This poem, like Amores 1.7, is hard to like. Here the poet is not violent, but he seems to be conspicuously unsympathetic. There are moments of wit and cleverness, but taken at face value the poem is unpleasant, and it is difficult to see any satisfactory point in the end. I will suggest a reading that makes the poem more appealing (perhaps), and reads the poet as a less (or at least differently) annoying character.

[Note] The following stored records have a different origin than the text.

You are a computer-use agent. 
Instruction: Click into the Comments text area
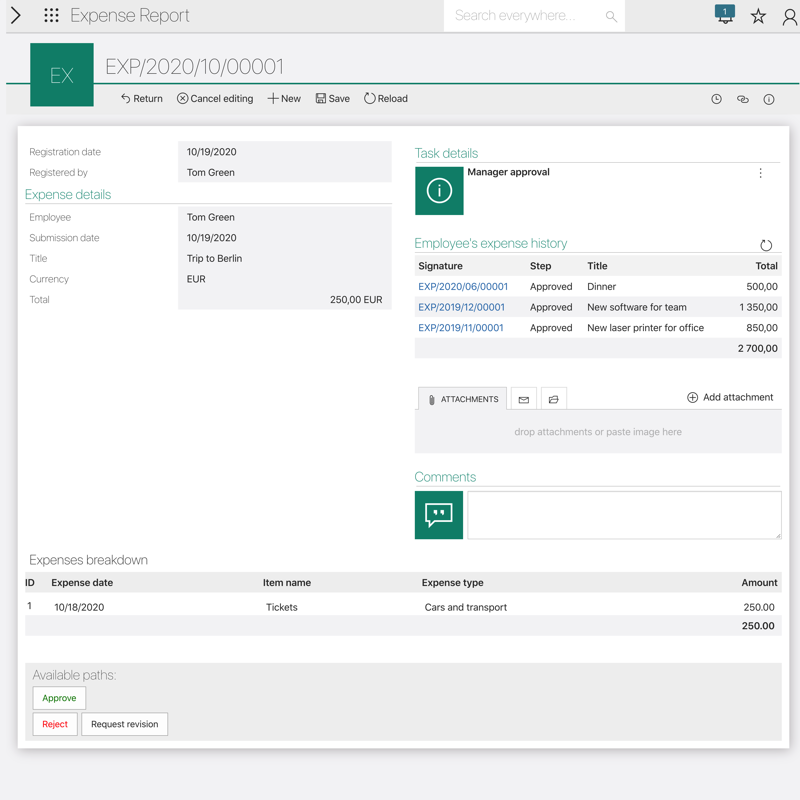pyautogui.click(x=624, y=515)
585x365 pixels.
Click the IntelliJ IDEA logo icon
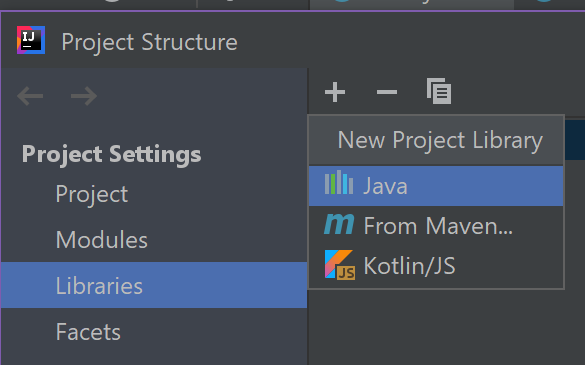(x=31, y=40)
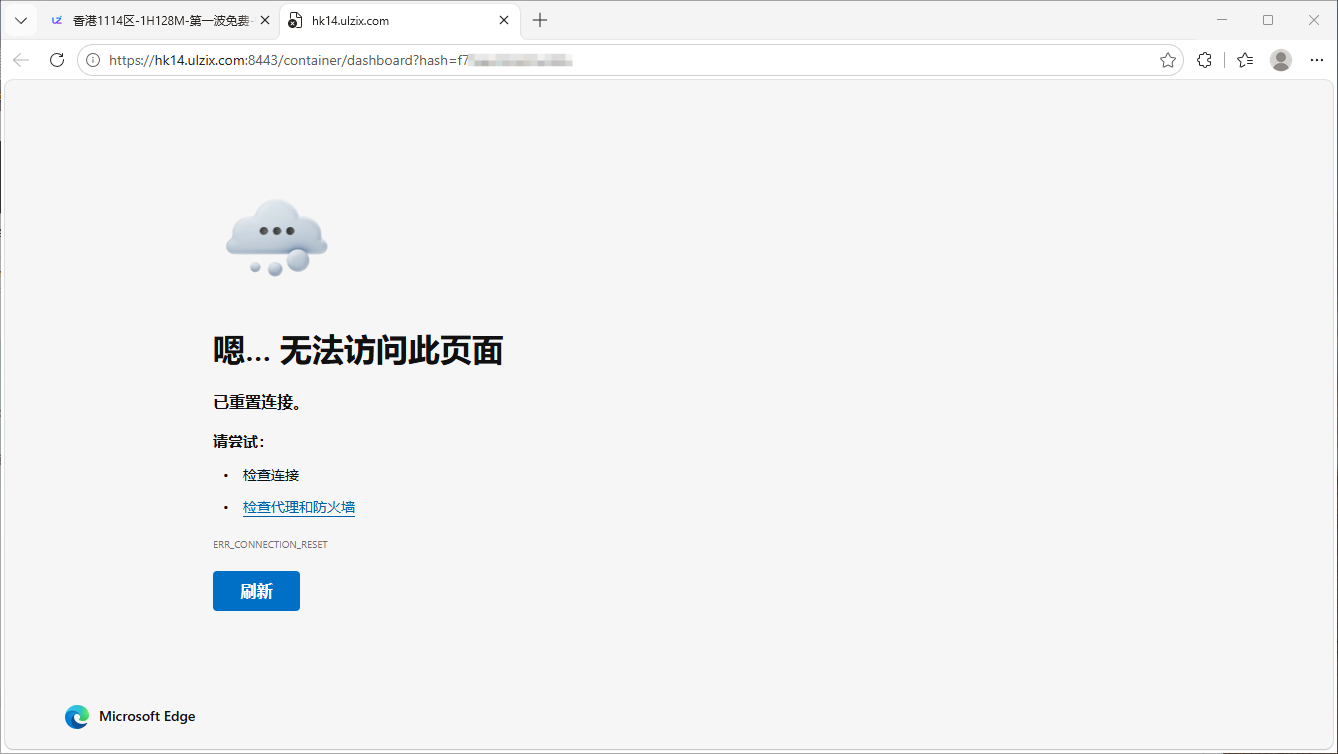Open Settings and more ellipsis menu
Screen dimensions: 1338x754
1316,60
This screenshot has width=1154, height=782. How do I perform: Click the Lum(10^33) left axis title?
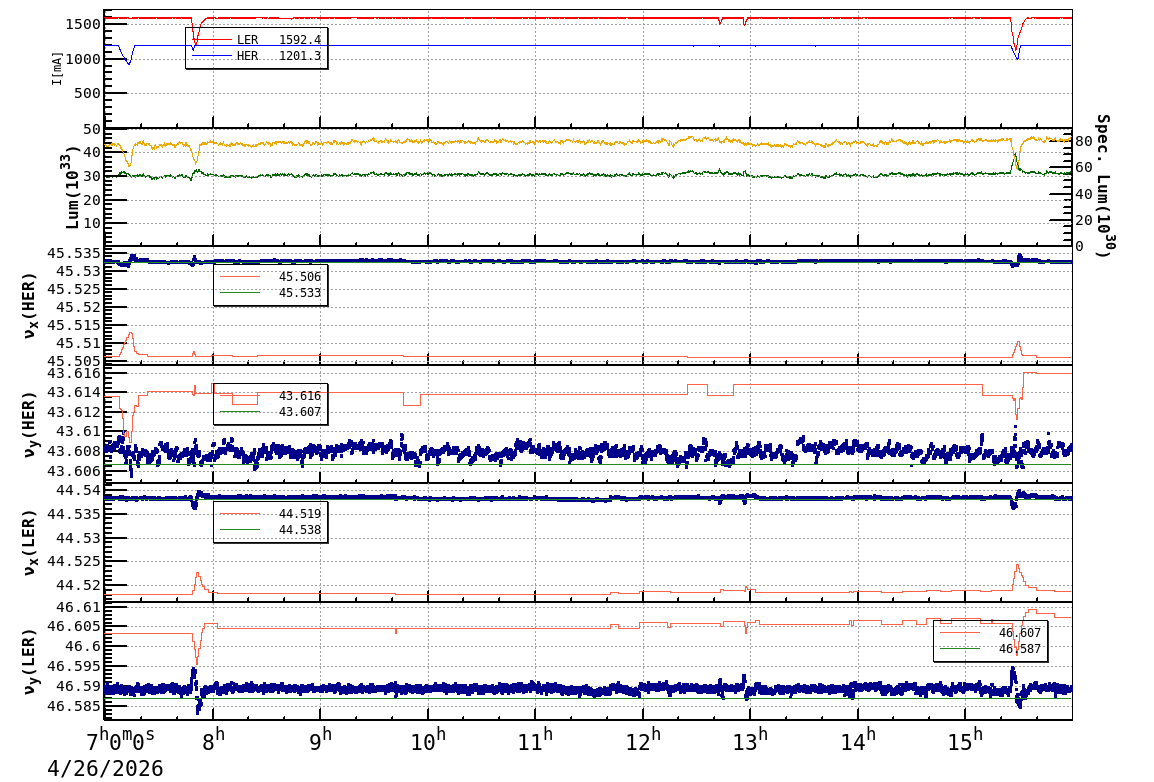tap(71, 189)
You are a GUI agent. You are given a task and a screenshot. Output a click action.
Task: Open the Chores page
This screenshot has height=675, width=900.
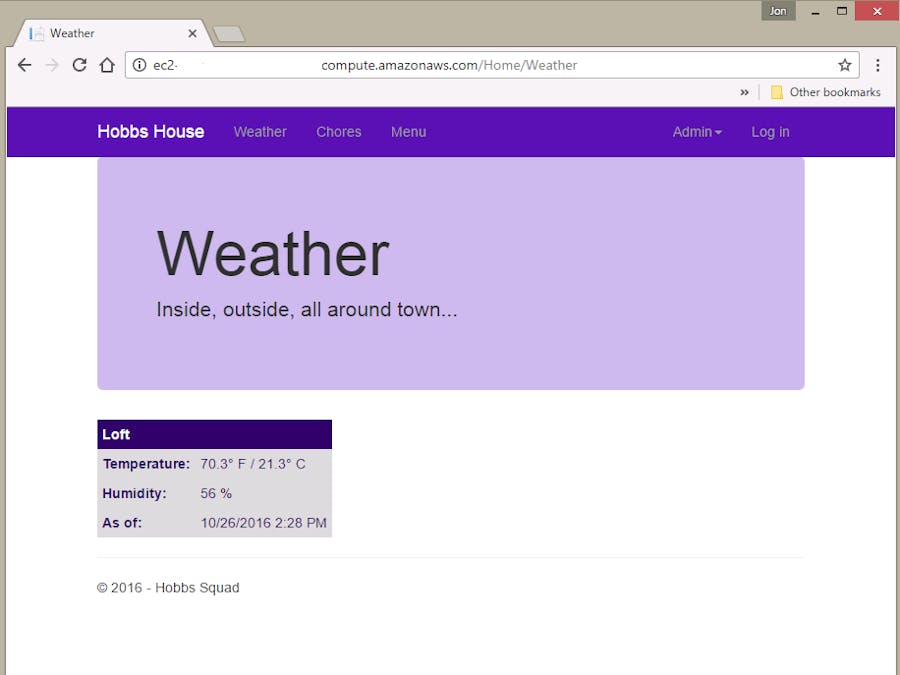coord(339,131)
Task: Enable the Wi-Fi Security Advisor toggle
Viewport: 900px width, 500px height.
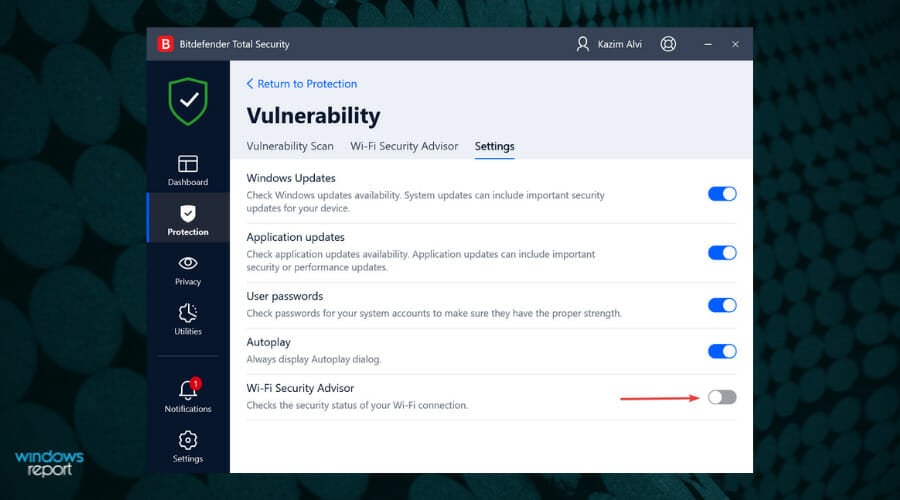Action: (x=722, y=397)
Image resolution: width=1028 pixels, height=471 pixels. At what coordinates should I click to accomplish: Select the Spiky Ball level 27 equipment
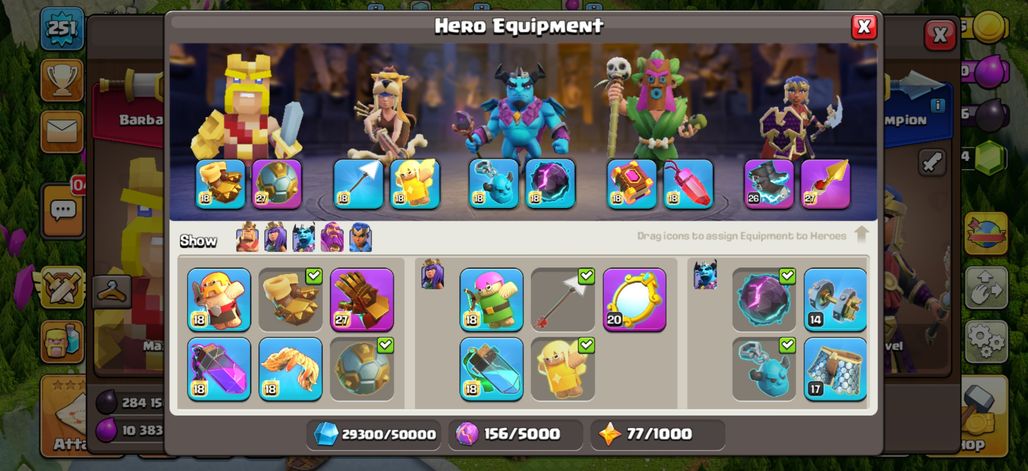point(277,184)
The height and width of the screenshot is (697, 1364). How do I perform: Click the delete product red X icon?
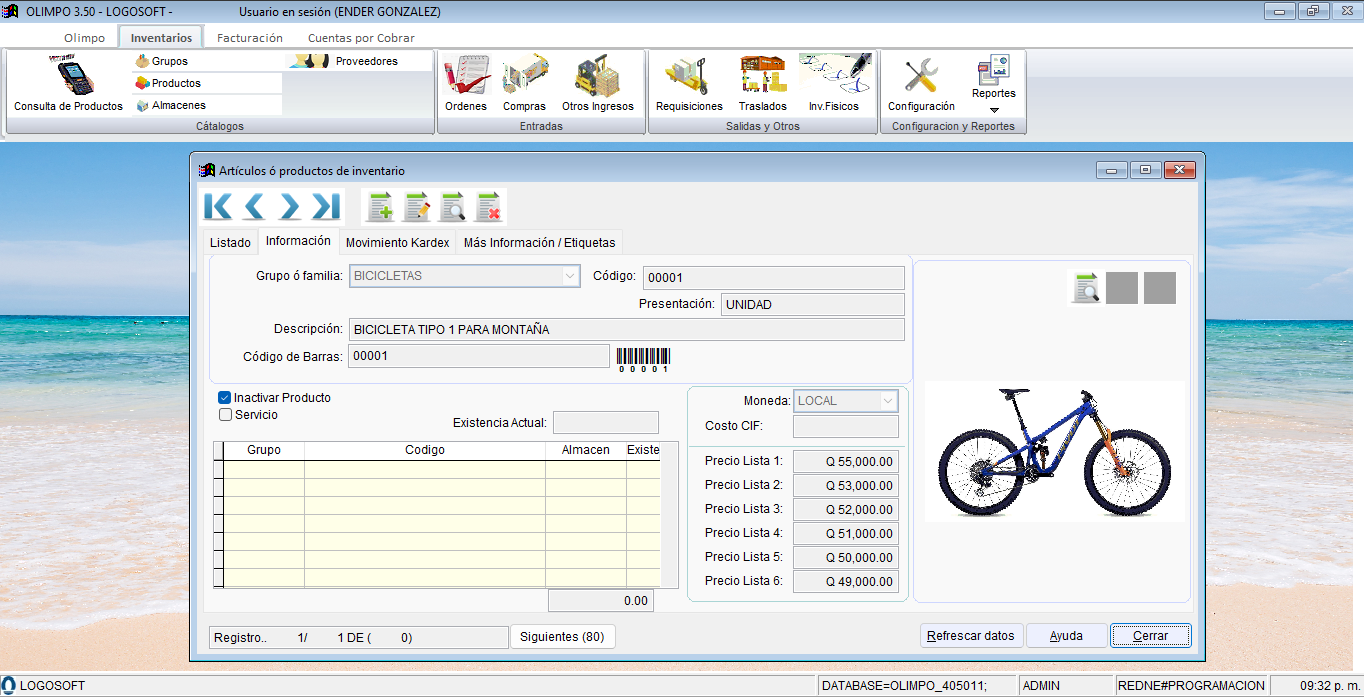[488, 207]
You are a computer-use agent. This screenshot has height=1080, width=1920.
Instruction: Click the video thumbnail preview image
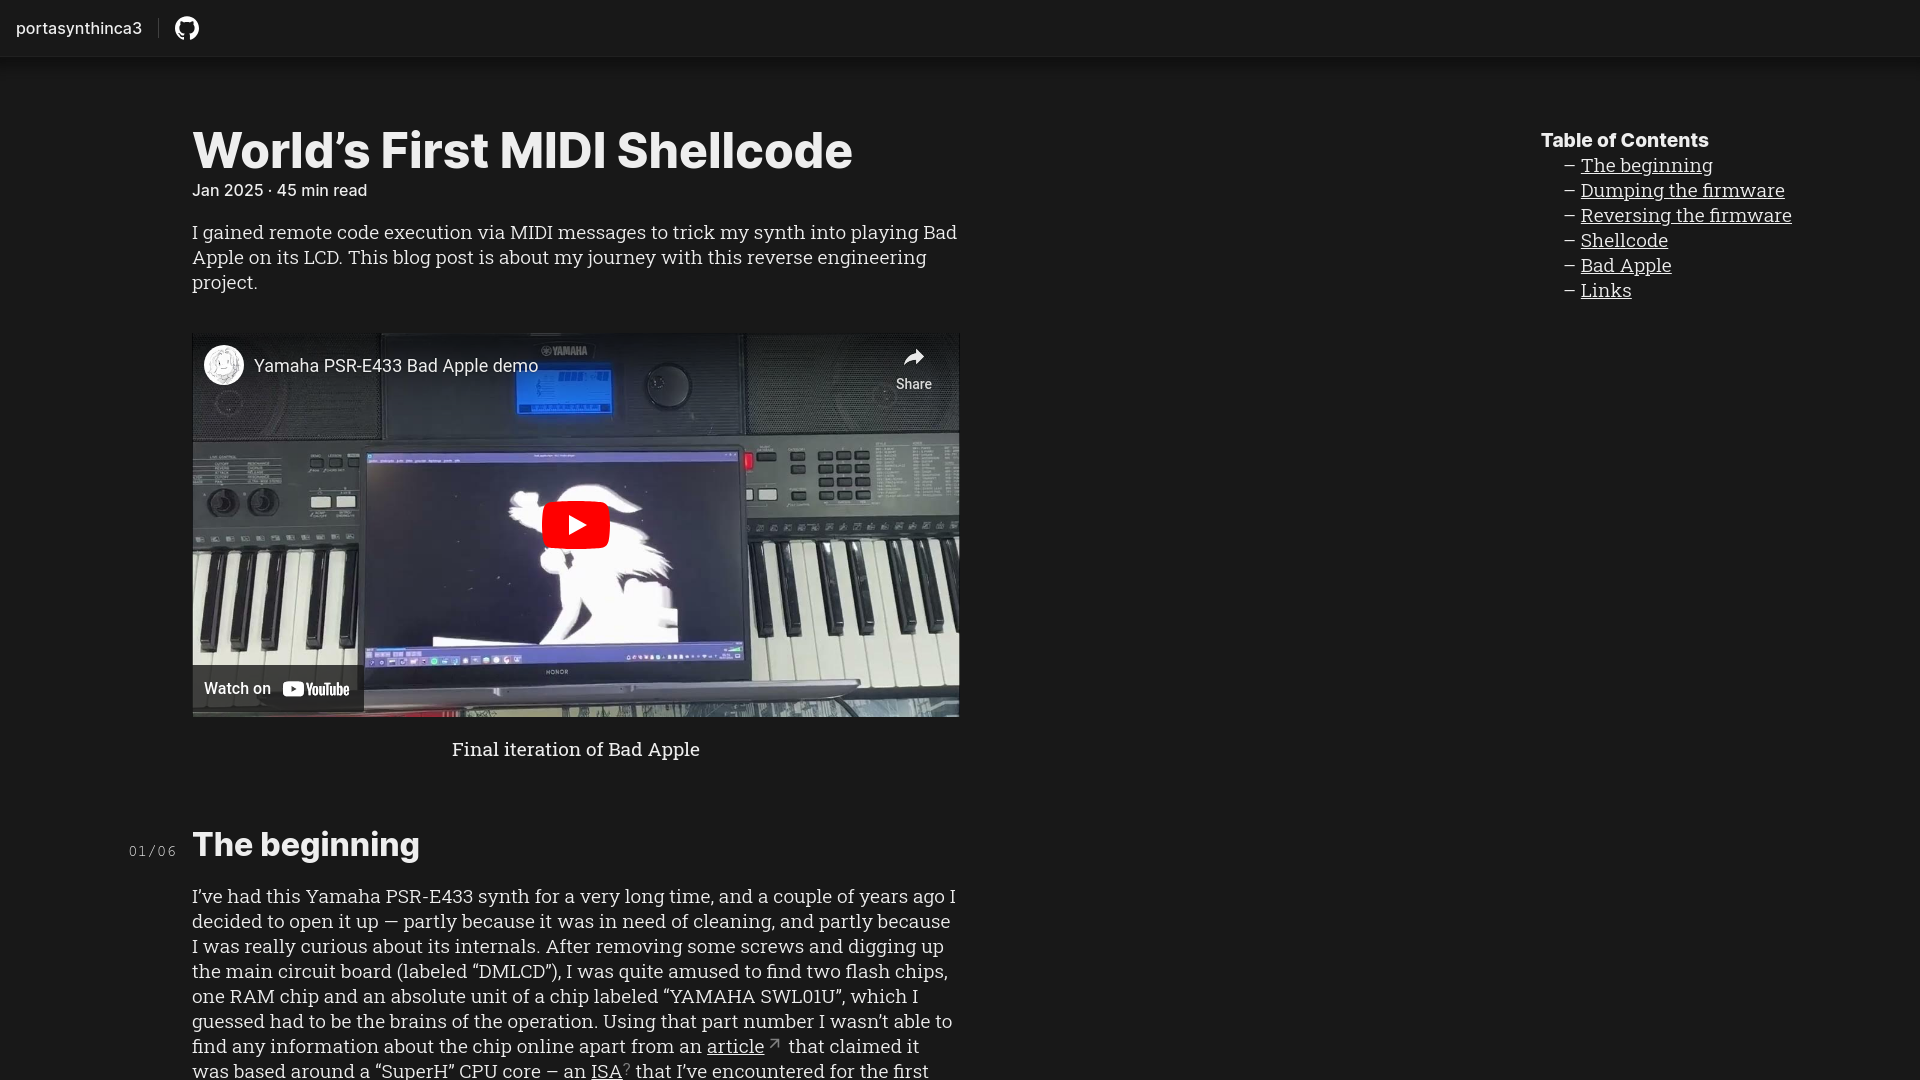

As with Amores 1.7, we have to decide whether or not the poet is exaggerating. If we take the first couplet literally, we have to believe that all the girl’s hair (we may assume she is Corinna) has fallen out. If so, we also conclude that our poet is astonishingly heartless: a major cosmetic disaster of this sort is no time to be saying “I told you not to do it.” But what if he’s exaggerating? He didn’t want her to get her hair done, and now that there’s a slight problem he overreacts. Could it be that she simply got it cut shorter than either one of them had expected?
Our poet goes on to talk at length about how much he liked Corinna’s hair the way it is (was) naturally: very long, very delicate, a beautiful color (lines 3–12). It was also easy to manage, needing no pins or combs, which could hurt anyone who messed with it (lines 13–18). In fact Corinna had looked wonderful with her hair left loose, like a Bacchante (lines 19–22). Again, if her hair really fell out, this is pretty tactless. But comparison with a Bacchante points in a very different direction: for a girl to have long and messy hair, as we saw with Amores 1.5 and 1.7, suggested that she was (or had been) ready for sex.
This leads to a more explicit discussion of the process that has done so much harm (lines 23–26). The emphasis is on the use of hot curling irons, which are perhaps the instruments most immediately responsible for any hair loss. The poet had warned quite explicitly about their use, on the grounds that he liked Corinna’s hair the way it was (lines 27–30). Tellingly, his interest in her turns out, again, to be sexual: her hair had been as nice as that of Apollo and Bacchus (Dionysus), but it was also as nice as that of the wet and naked Venus (lines 31–34).
At this point our poet returns to his initial and problematic proposition of “It’s all your fault.” There’s no point complaining about the lost hair, and no point in looking in the mirror; the only remedy is to forget about her appearance, indeed herself (lines 35–38). Is this because what he really wants is for her to think about him?
Moreover, it wasn’t some external force, such as witchcraft or illness, that caused the hair loss. Corinna put the “poison” on herself (lines 39–44). So now she has to wear a wig, and she feels sad when people praise her fake hair instead of the real thing (lines 45–50). In fact she’s in tears (the poet is now sympathetic), just sitting with the old hair on her lap (lines 51–54).
The poet ends with words of encouragement: everything will be alright in the end (lines 55–56). This makes sense, at some level, if we take the story at face value: hair usually does grow back, even if it all falls out. We can also, on this reading, see the final couplet as to some extent redeeming the poet: Corinna, he says, will look great when her real hair grows back, and, we infer, he will be supporting her during the long months before that happens.
But I want to suggest that the point is somewhat different. Corinna is sad because she doesn’t like her new cut, and will be wearing a wig to compensate. Her long messy hair had been sexy, and now it’s shorter, and covered up by a wig, and thus not sexy at all. But wigs are easy to remove, and he is hoping to remove it soon: postmodo (line 56) can mean “presently” as well as “later.” She will be back in his bed, and her hair will still be the way he likes it: nativa conspiciere coma (line 56).
Boyd, Barbara Weiden. Ovid’s Literary Loves: Influence and Innovation in the Amores. Ann Arbor, 1997. See pp.117–122.